Expectations vs Reality of being a journalism student.

Being a journalism student is either met with “oh wow that’s great!” or a heavy sigh and a scorned look – as if someone’s saying in their head “why?” Journalism isn’t an easy sector to be in – the media are constantly criticised and I always find myself defending my passion and what I do on a daily basis.

Some may say that studying journalism is a cop-out subject, that it’s for people that don’t know what they want to do or that it is an easy subject – I’ve done a post on this – trust me it’s not. Here’s some of the expectations of being a journalism student vs reality.

All you do is write – it’s not that hard to learn.”

We do write, that is part of our degrees but we also learn many other things from media law, to shorthand and public affairs. Writing is one thing we learn – but we learn to do it well and learn to write in different styles. We also learn how to find our own writing style. Not really as easy as some people think.

You aren’t really in university that much because it’s such an easy course.”

It isn’t an easy course – see link above. And some people aren’t in university that much but I and so many others are. Why? Because you get out of university what you put in. My portfolio this year has expanded so much because I’ve tried everything and thrown myself into getting experience outside of my degree and it’s payed off!


Presenting a radio show: © Copyright of Sophie Dishman.

“Getting work experience isn’t that hard.”

While that may be the case for some people, getting work experience can be quite difficult. Journalism is a competitive industry, as is the whole of the creative sector. You need to have something different and be able to be relied upon. There are a lot of internships and work experience but there’ll be hundreds going for them and you need to be able to shine.


Working with LBC and the other Global brands for the EU Referendum: Photograph © copyright of Sophie Dishman.

You don’t need to learn a lot because it’s only writing.”

There’s so many elements of journalism – reporting, copy writing, photography and videography, editing, sub-editing, interviewing AND so much more! On top of that we have to learn media law, shorthand, public affairs and the other theoretical parts of journalism. Without those we wouldn’t be able to be journalists. It’s really important as a student journalist that you are the jack of all trades.

You just sit at a desk all day.

We all have to sit down and write the stories and do copy for news bulletins, but most of the time we are out and about getting information and speaking to sources – we’re out reporting in all weathers. I always say if you’re cold and it’s raining and you still love your job then you know you’ve made the right career decision! News doesn’t come to us, as a journalism student you quickly learn that you have to go and find the news. Once you get contacts they may come to you with news but that isn’t always the case.


I can assure you I don’t just sit at a desk all day: © Copyright of Zoe Toase/for use only by me – Sophie Dishman.

Working your way up in student media is easy – you just need to get noticed.

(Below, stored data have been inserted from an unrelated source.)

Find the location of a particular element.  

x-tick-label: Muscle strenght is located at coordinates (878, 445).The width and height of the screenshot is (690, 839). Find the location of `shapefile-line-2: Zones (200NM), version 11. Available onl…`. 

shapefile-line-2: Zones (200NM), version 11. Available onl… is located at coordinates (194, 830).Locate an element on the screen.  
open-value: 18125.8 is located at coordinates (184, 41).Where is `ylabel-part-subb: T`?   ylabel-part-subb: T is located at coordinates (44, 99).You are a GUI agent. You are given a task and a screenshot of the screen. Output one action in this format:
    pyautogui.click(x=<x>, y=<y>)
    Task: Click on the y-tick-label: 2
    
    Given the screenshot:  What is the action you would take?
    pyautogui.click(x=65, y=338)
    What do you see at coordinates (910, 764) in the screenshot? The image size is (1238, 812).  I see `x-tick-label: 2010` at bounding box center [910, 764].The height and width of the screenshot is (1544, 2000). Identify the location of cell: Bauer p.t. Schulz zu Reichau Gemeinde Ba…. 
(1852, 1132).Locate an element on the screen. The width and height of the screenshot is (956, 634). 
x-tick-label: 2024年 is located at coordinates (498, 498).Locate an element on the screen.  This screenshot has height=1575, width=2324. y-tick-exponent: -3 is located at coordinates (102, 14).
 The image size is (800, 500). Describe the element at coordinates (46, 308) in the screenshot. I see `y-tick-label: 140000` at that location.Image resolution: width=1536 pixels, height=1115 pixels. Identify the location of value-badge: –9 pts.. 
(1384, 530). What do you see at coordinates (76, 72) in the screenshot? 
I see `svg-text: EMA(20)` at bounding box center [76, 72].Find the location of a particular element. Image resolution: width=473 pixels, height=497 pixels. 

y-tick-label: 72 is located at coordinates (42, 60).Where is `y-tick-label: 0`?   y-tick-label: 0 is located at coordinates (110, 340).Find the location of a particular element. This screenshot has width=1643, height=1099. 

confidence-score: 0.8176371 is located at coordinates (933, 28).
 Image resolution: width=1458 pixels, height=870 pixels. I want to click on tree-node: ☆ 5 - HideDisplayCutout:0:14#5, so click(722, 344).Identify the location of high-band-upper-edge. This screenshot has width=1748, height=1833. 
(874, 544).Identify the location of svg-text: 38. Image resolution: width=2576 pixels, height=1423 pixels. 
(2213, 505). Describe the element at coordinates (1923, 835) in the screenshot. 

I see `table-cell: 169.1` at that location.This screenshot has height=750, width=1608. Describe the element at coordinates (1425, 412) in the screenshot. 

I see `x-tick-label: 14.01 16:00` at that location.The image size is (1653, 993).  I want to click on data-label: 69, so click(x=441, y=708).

I’ve had to work my socks off to be in the position I am now within journalism. I’ve worked on all of the student media platforms and put myself forward for opportunities and talked to everyone I can in order to have the portfolio and the experience I do now. It’s pretty damn hard to get noticed too because as I said you need to have something different. When I’m out on a job I see the same journalists and I’ve introduced myself to them – now they know my name, so you could say I’ve been noticed. But “being noticed” in this industry is a lot harder than you think.

Your days mustn’t be long at all.”

Oh how we all wish that were true – not. You quickly realise that journalism is not a 9-5 job. As a journalism student you have to balance your studies, practicing your skills as well as gaining experience in the industry. It can be tough to juggle for some. I’ve done two very long shifts but I wouldn’t change it for the world. Being a journalism student means you’re always on “news alert.” You’re always looking for news so you never really switch off completely. I switch off now and again to have time to myself – but many of my days are long – but that’s the beauty of journalism – the news never stops.


© Copyright of Sophie Dishman.

I do want to reassure you that if you are hoping to be a journalism student that it’s not the nightmare it’s cracked up to be. Journalism is such a rewarding career for so many reasons – which I’ll be doing a post about soon. I love being a journalism student – it’s the best decision I’ve ever made – and hopefully you feel that way too!